# Task brief
In the abstract on ultrasonic nerve stimulation, translate this sentence into Spanish: "The effect is not due to heating, which would be weaker at the low frequency."

# Excerpt provided
Effective Ultrasonic Stimulation in Human Peripheral Nervous System

Abstract

Objective: Low-intensity ultrasound can stimulate excitable cells in a noninvasive and targeted manner, but which parameters are effective has remained elusive. This question has been difficult to answer because differences in transducers and parameters-frequency in particular-lead to profound differences in the stimulated tissue volumes. The objective of this study is to control for these differences and evaluate which ultrasound parameters are effective in stimulating excitable cells.

Methods: Here, we stimulated the human peripheral nervous system using a single transducer operating in a range of frequencies, and matched the stimulated volumes with an acoustic aperture.

Results: We found that low frequencies (300 kHz) are substantially more effective in generating tactile and nociceptive responses in humans compared to high frequencies (900 kHz). The strong effect of ultrasound frequency was observed for all pressures tested, for continuous and pulsed stimuli, and for tactile and nociceptive responses.

Conclusion: This prominent effect may be explained by a mechanical force associated with ultrasound. The effect is not due to heating, which would be weaker at the low frequency.

Significance: This controlled study reveals that ultrasonic stimulation of excitable cells is stronger at lower frequencies, which guides the choice of transducer hardware for effective ultrasonic stimulation of the peripheral nervous system in humans.

Fig. 1.. Ultrasound stimulation apparatus and stimuli.

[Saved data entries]
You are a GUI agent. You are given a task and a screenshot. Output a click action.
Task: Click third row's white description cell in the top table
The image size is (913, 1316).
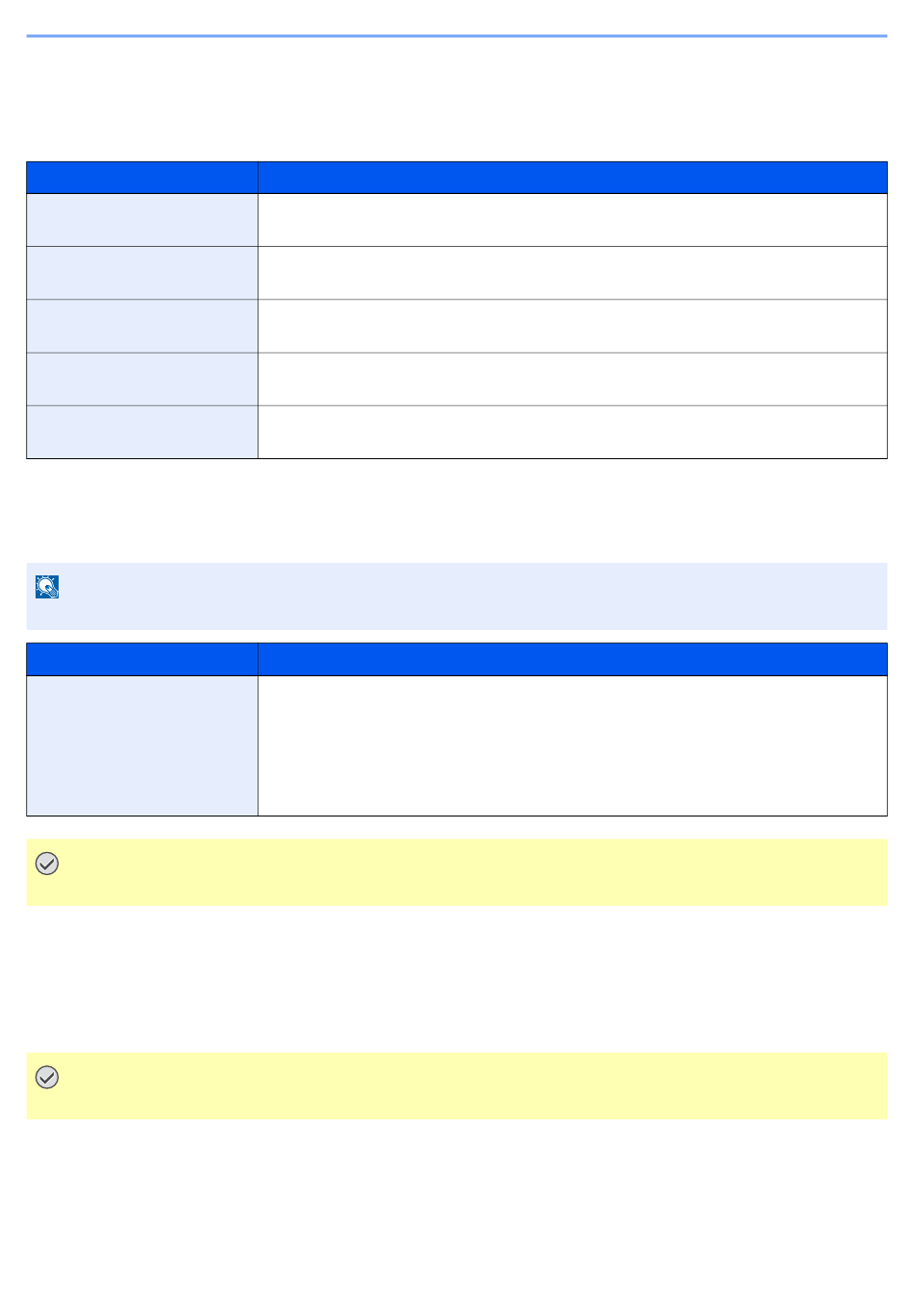pyautogui.click(x=573, y=326)
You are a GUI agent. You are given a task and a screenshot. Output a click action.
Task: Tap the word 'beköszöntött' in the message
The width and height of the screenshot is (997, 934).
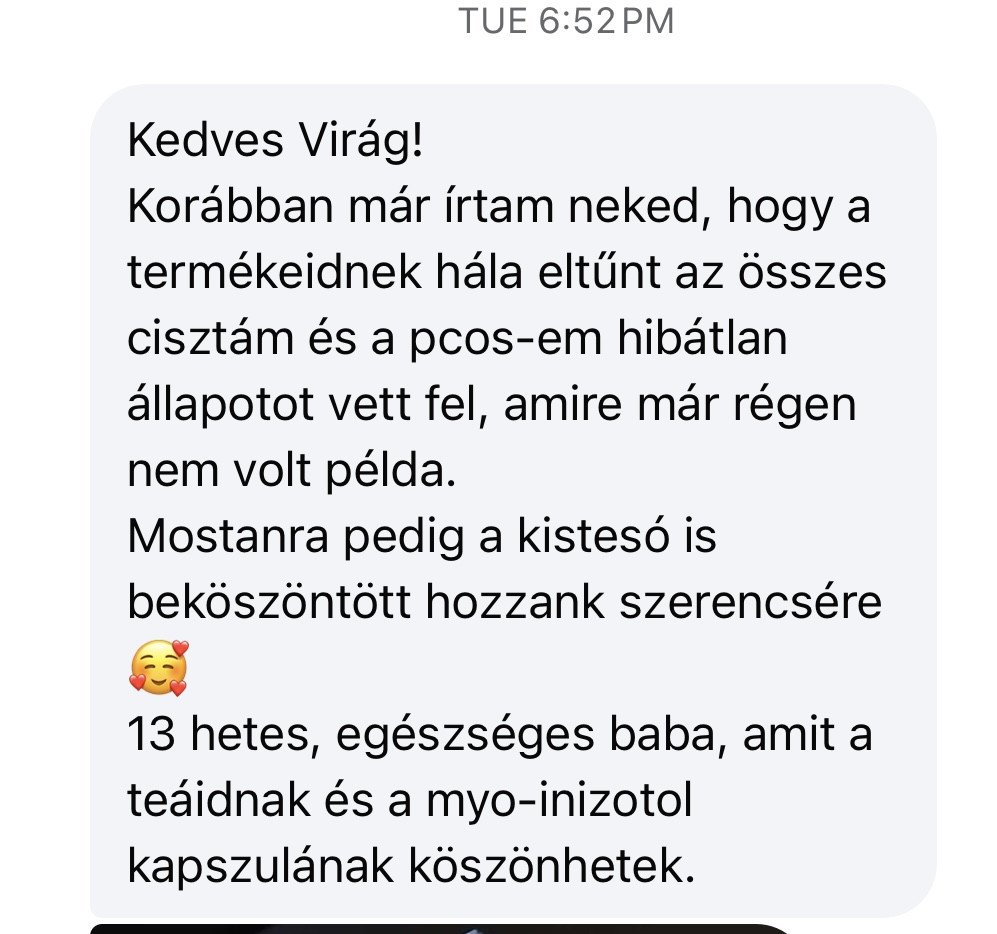click(269, 602)
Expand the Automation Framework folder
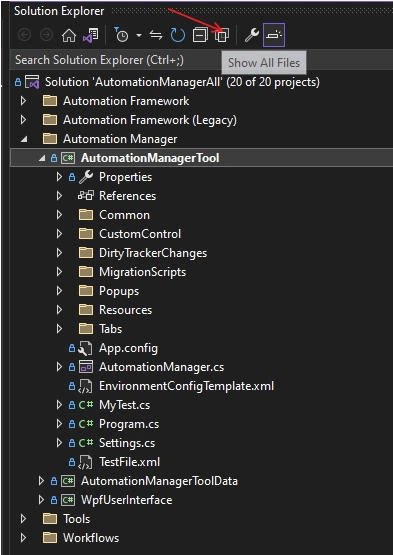Screen dimensions: 393x555 click(23, 101)
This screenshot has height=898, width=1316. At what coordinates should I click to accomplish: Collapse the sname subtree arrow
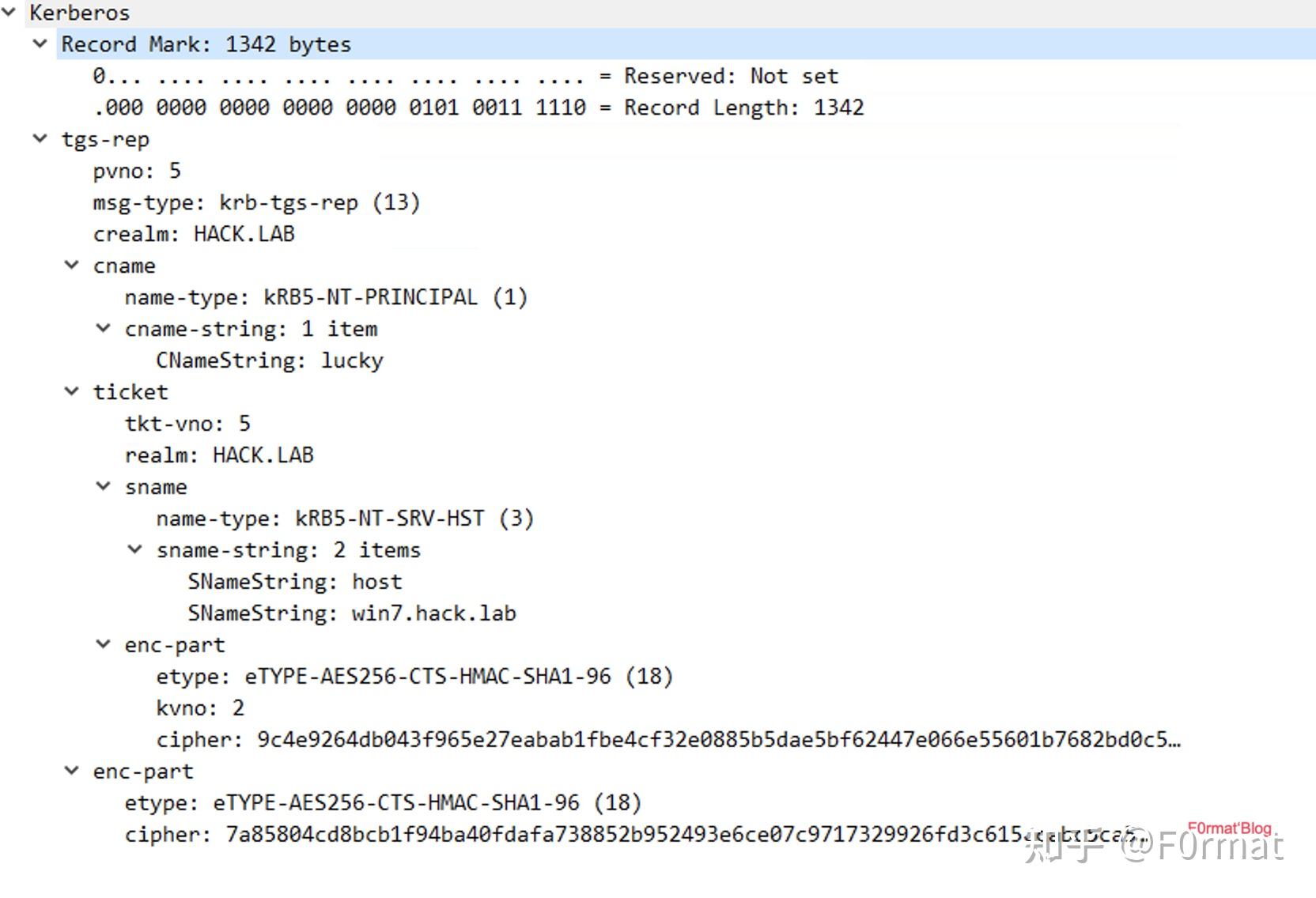[x=104, y=486]
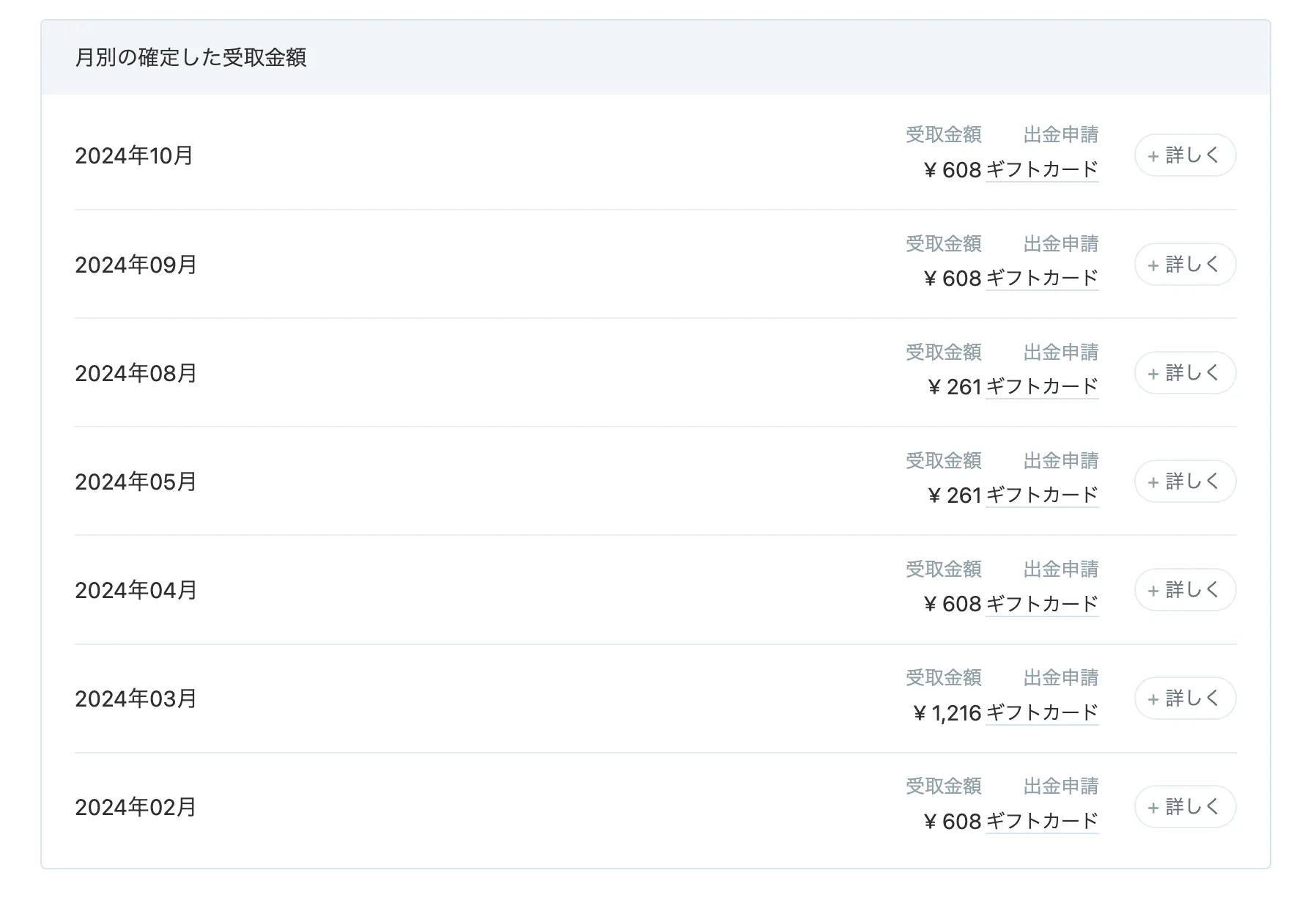The image size is (1316, 903).
Task: Open ギフトカード link in 2024年04月 row
Action: pyautogui.click(x=1041, y=604)
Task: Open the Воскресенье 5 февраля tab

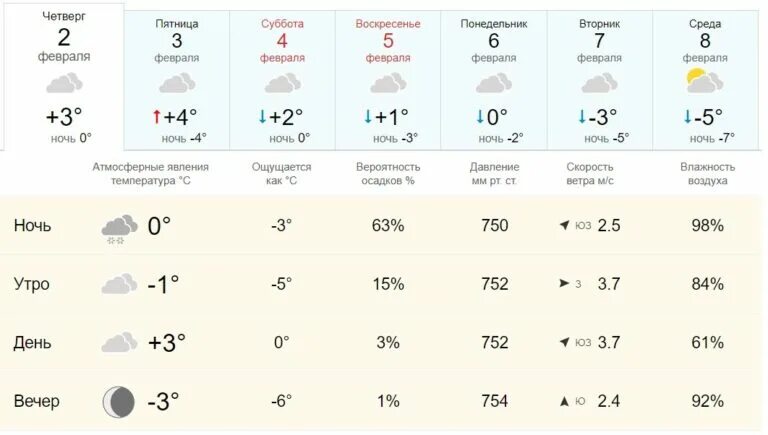Action: pos(388,81)
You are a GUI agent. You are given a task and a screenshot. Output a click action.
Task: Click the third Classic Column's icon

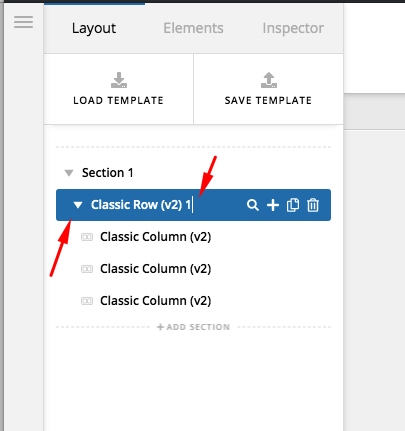87,301
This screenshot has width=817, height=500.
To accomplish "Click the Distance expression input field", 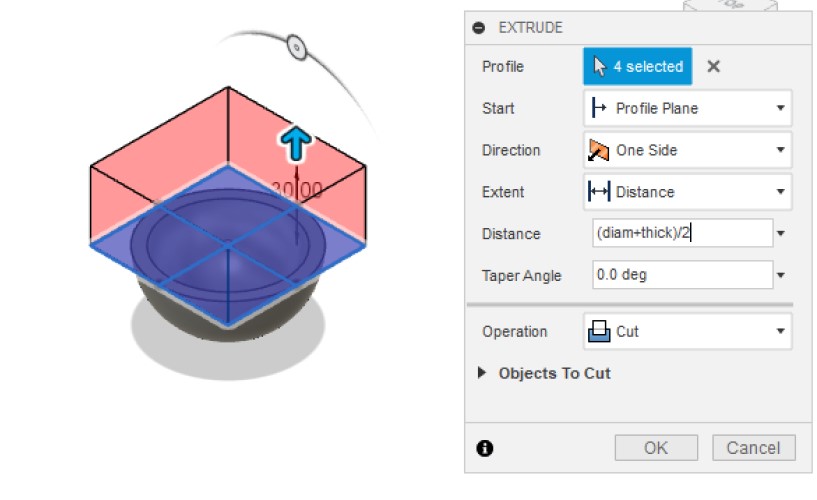I will [680, 234].
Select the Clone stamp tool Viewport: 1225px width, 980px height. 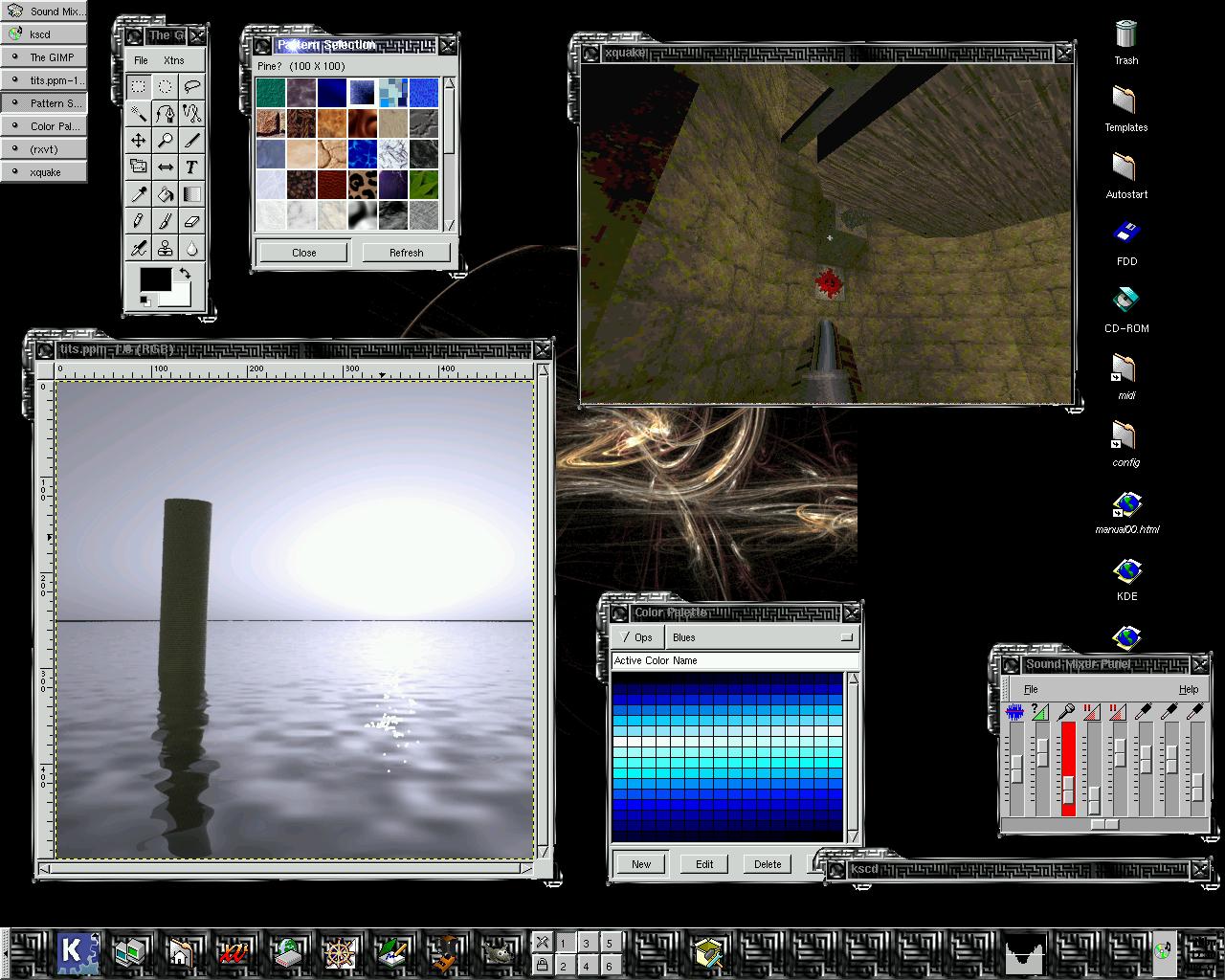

# Answer
El efecto no se debe al calentamiento, que sería más débil a la frecuencia baja.